■ **Your goal**
In the data below, find the line containing "Instruction: Click the 注意点 section heading"; transcribe it and each line after it exactly, through the last, skipping pictures.

Stored data entries

+++

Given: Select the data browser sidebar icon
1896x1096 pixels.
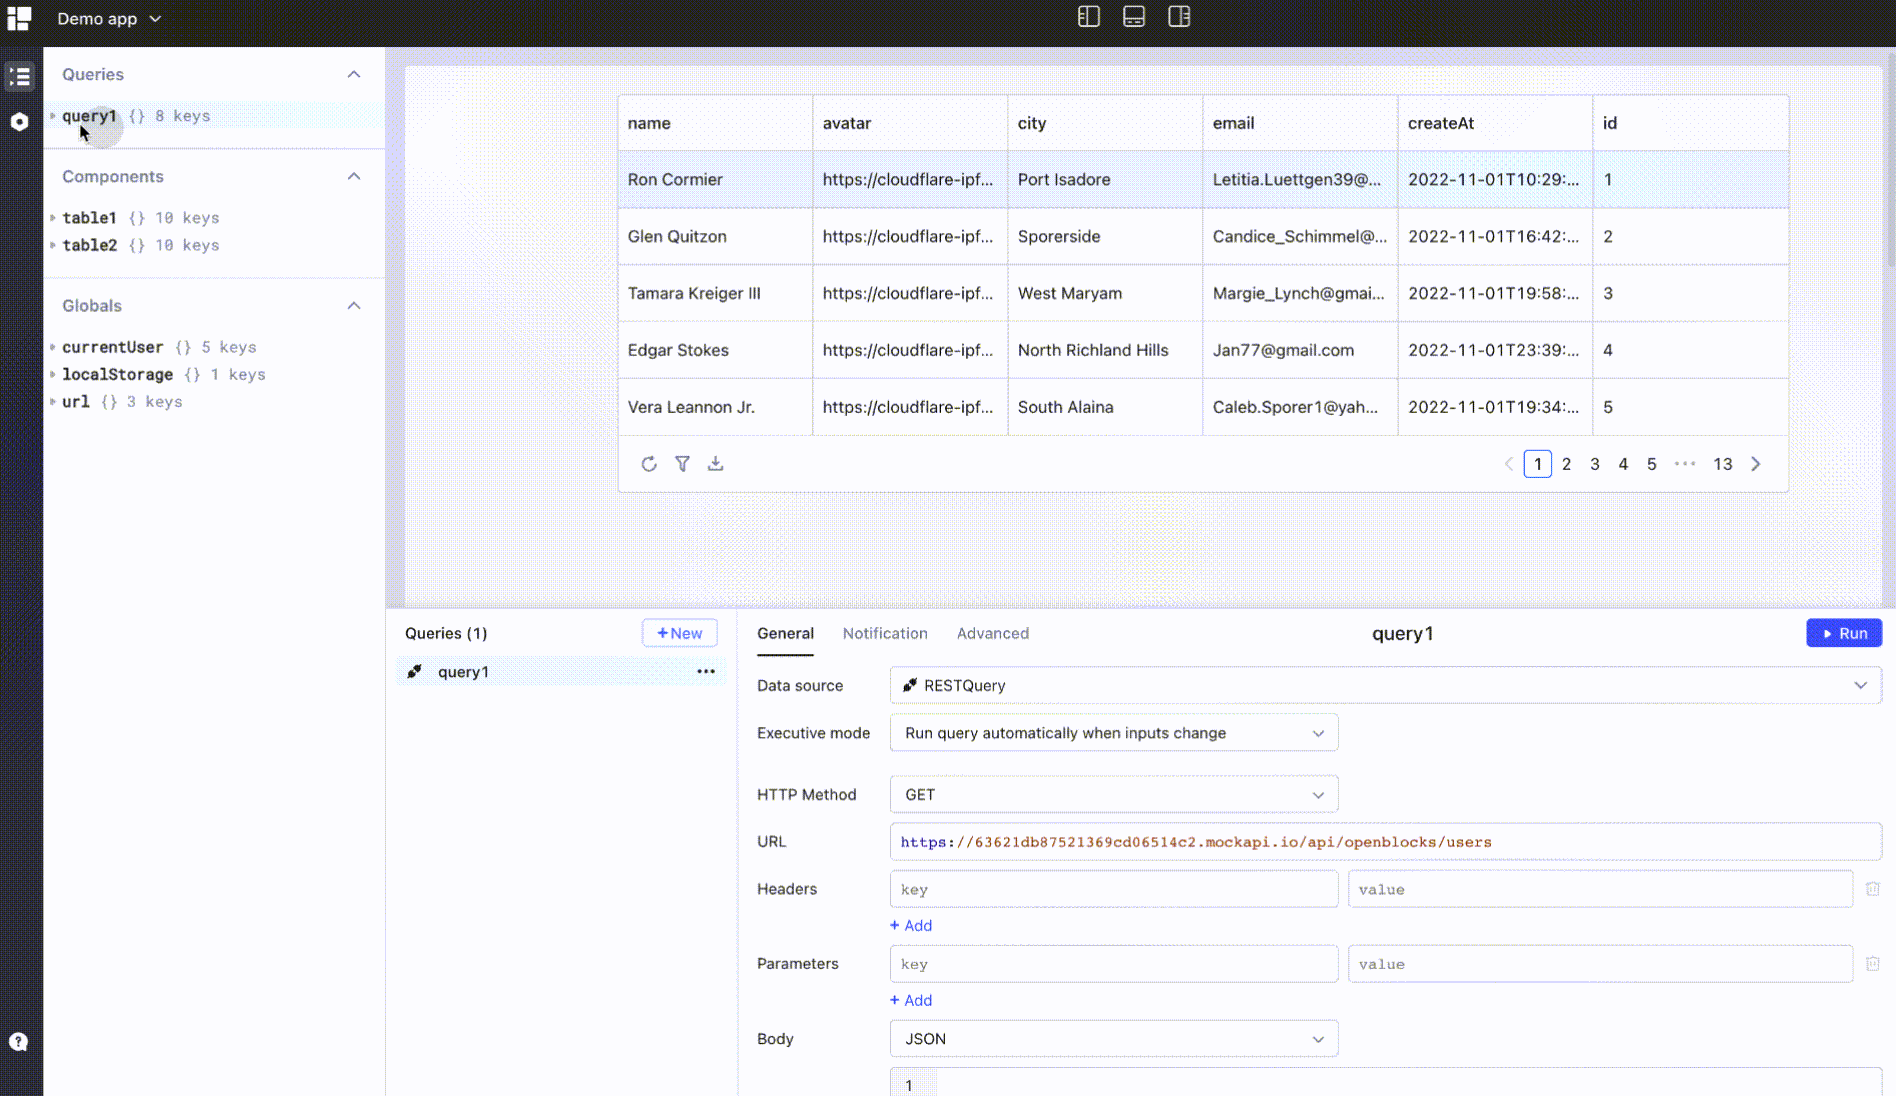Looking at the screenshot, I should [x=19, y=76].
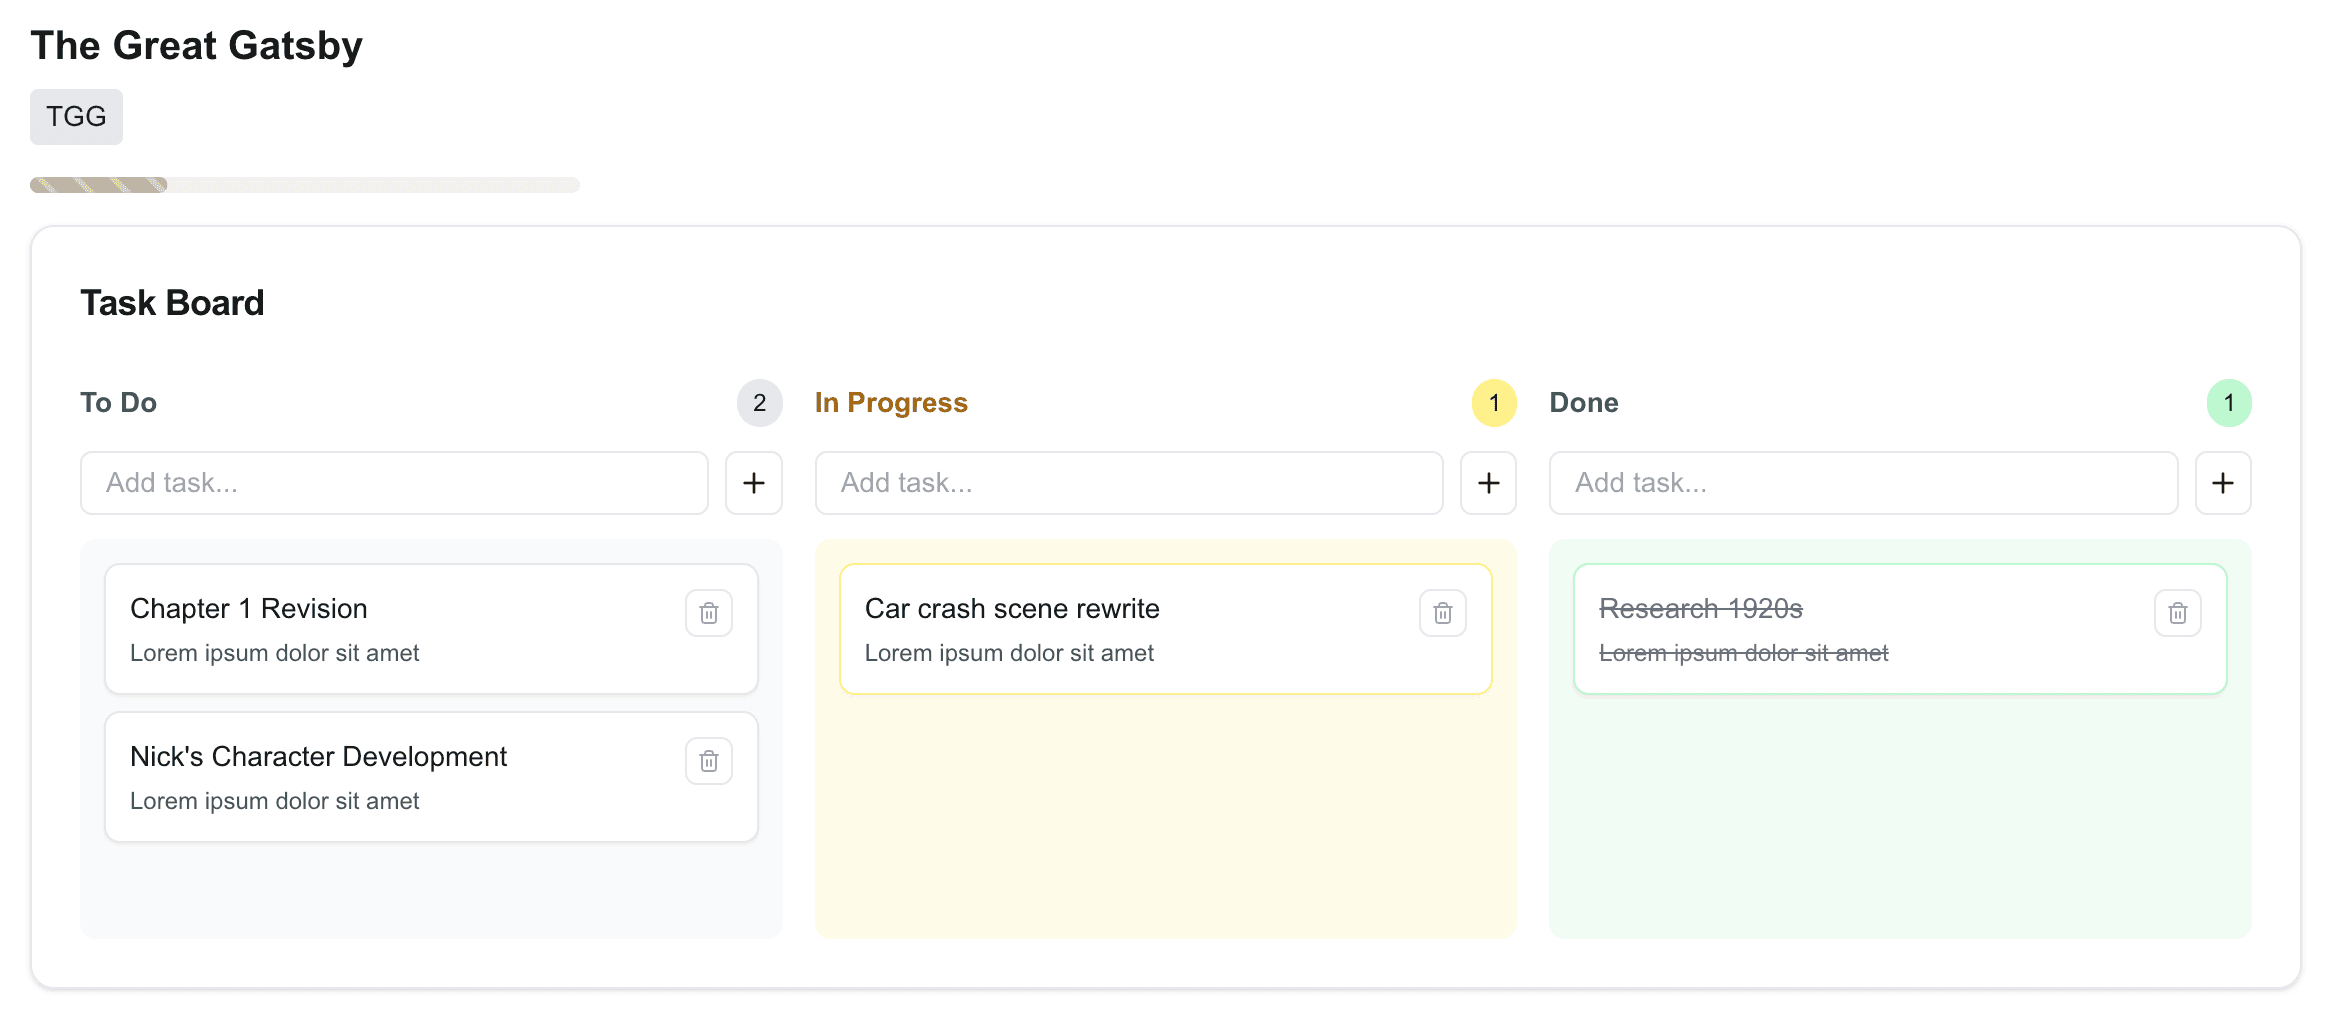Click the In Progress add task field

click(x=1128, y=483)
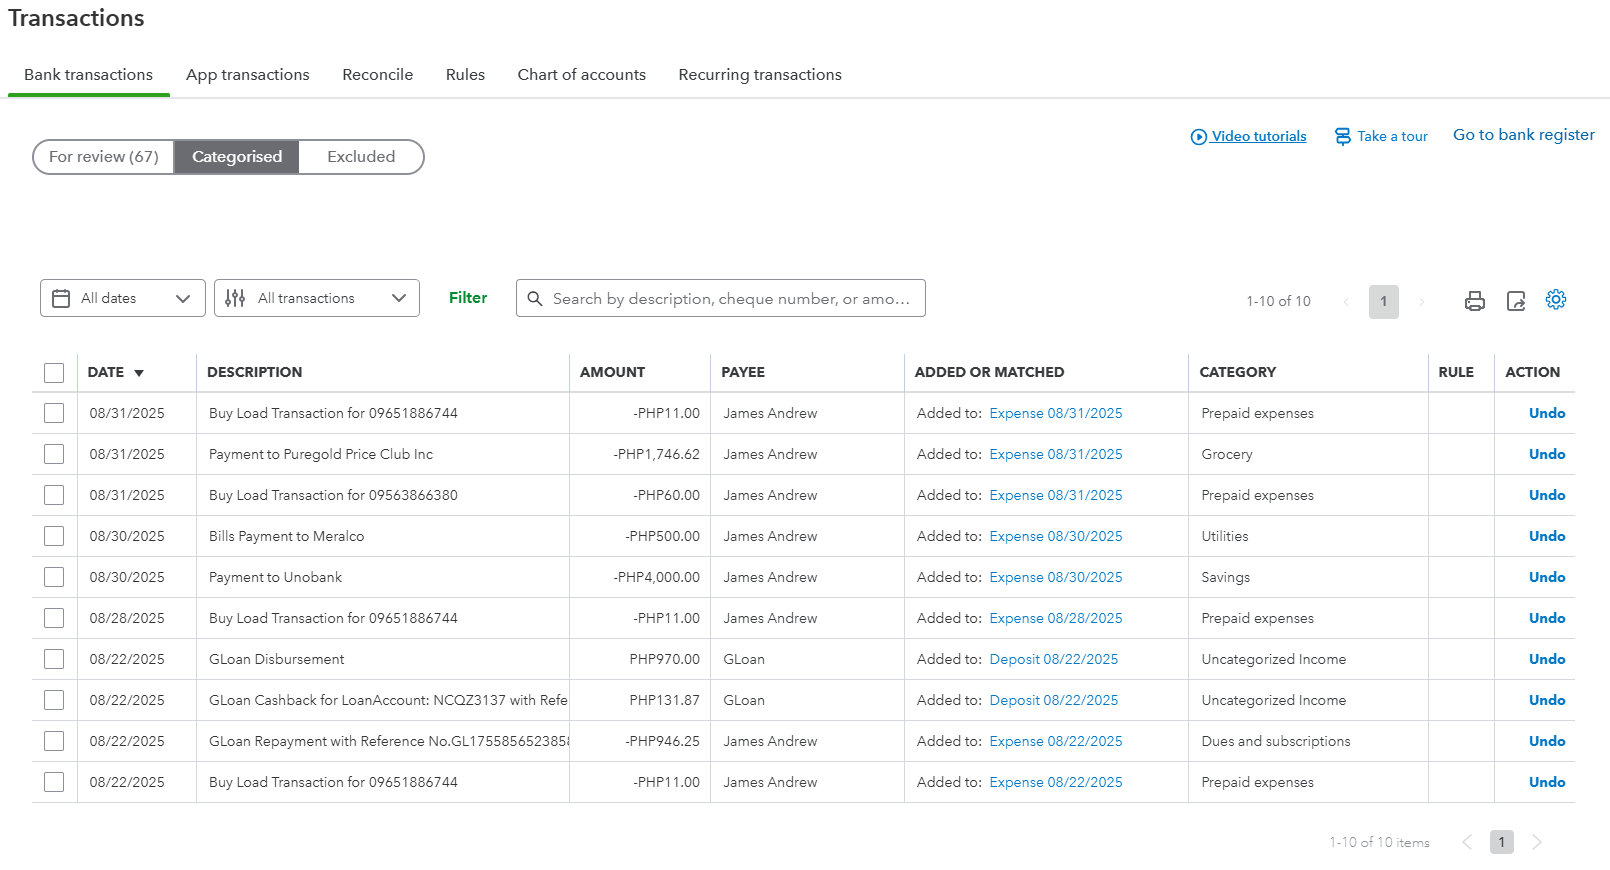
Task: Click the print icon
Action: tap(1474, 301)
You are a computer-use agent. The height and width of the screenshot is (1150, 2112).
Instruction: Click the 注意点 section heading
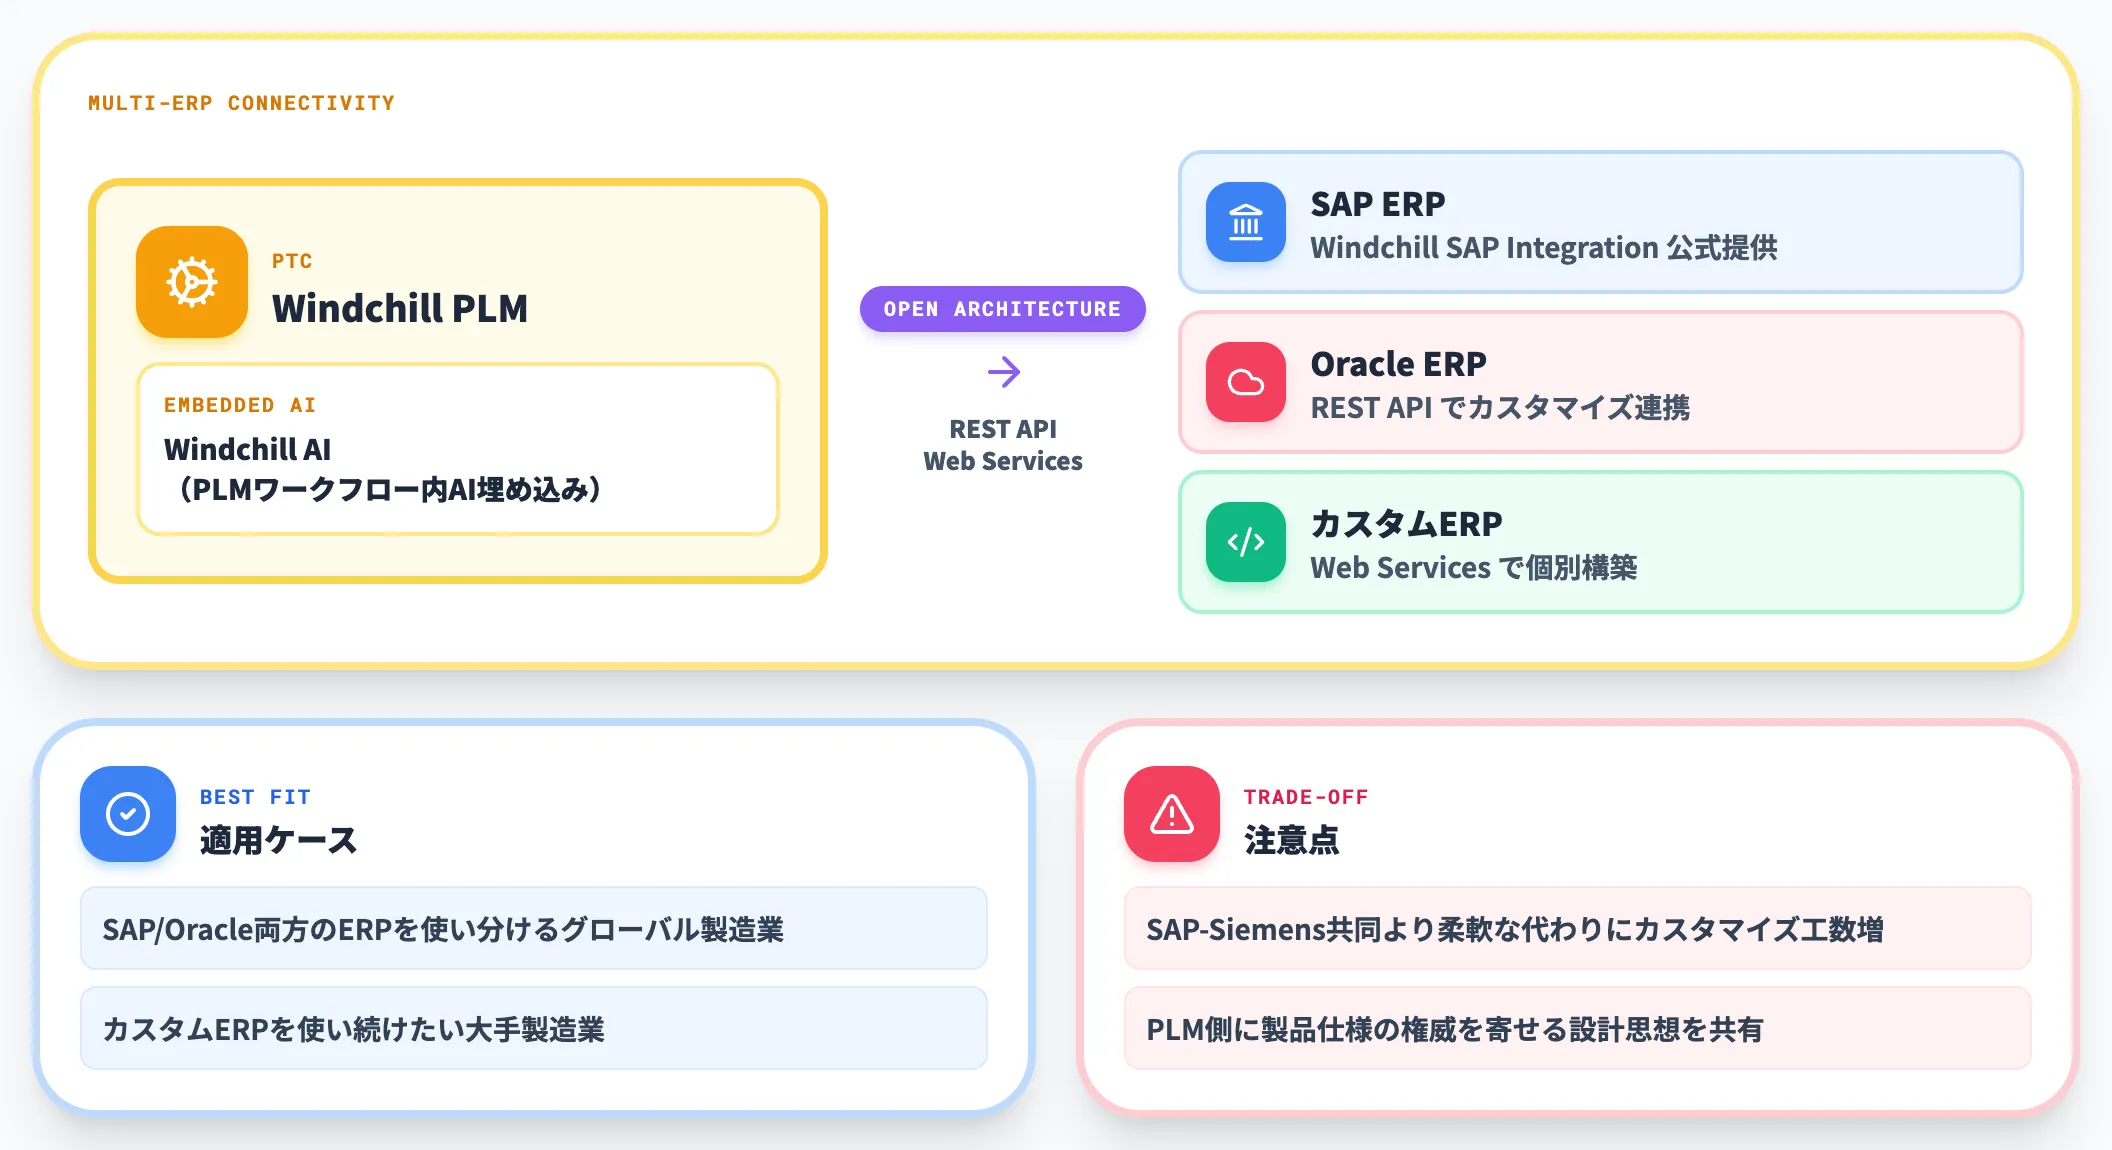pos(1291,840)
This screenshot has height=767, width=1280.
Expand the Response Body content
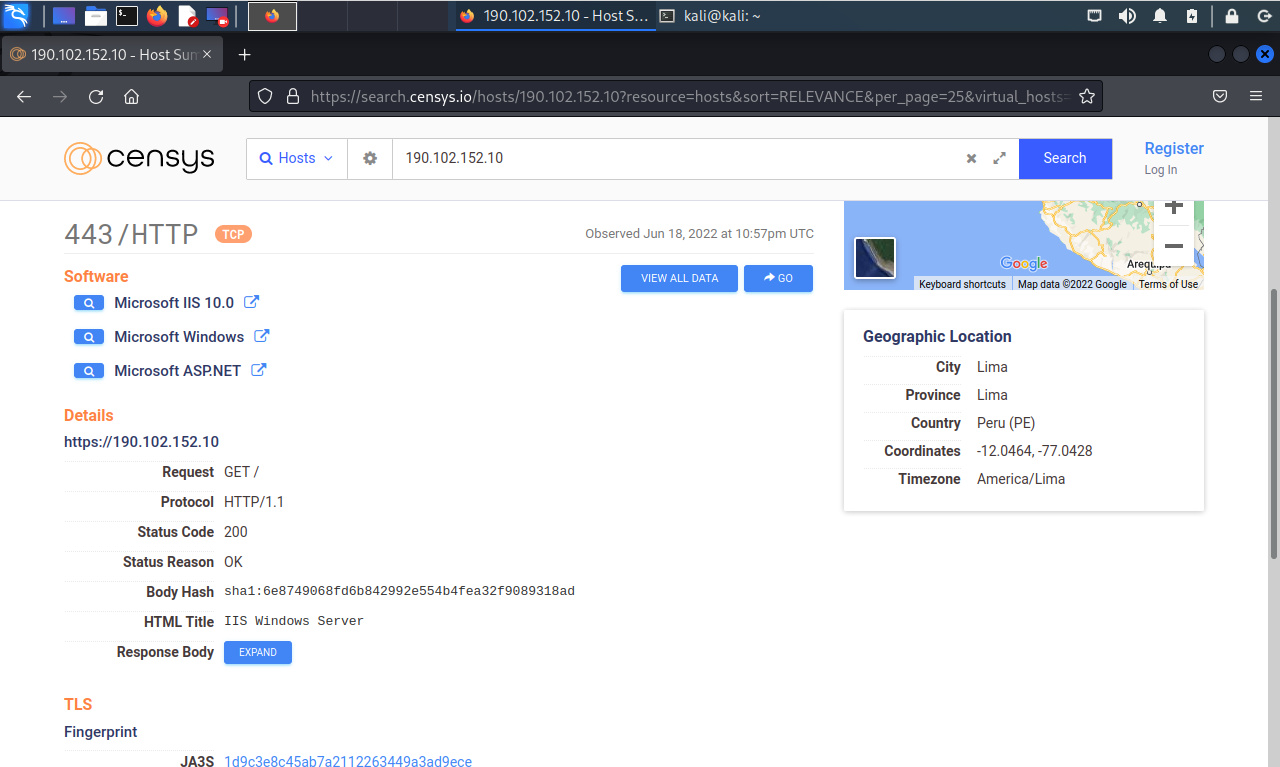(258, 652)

+++

■ **Response**
Instruction: Click the 注意点 section heading
pos(1291,840)
This screenshot has height=767, width=1280.
Expand the Response Body content
(258, 652)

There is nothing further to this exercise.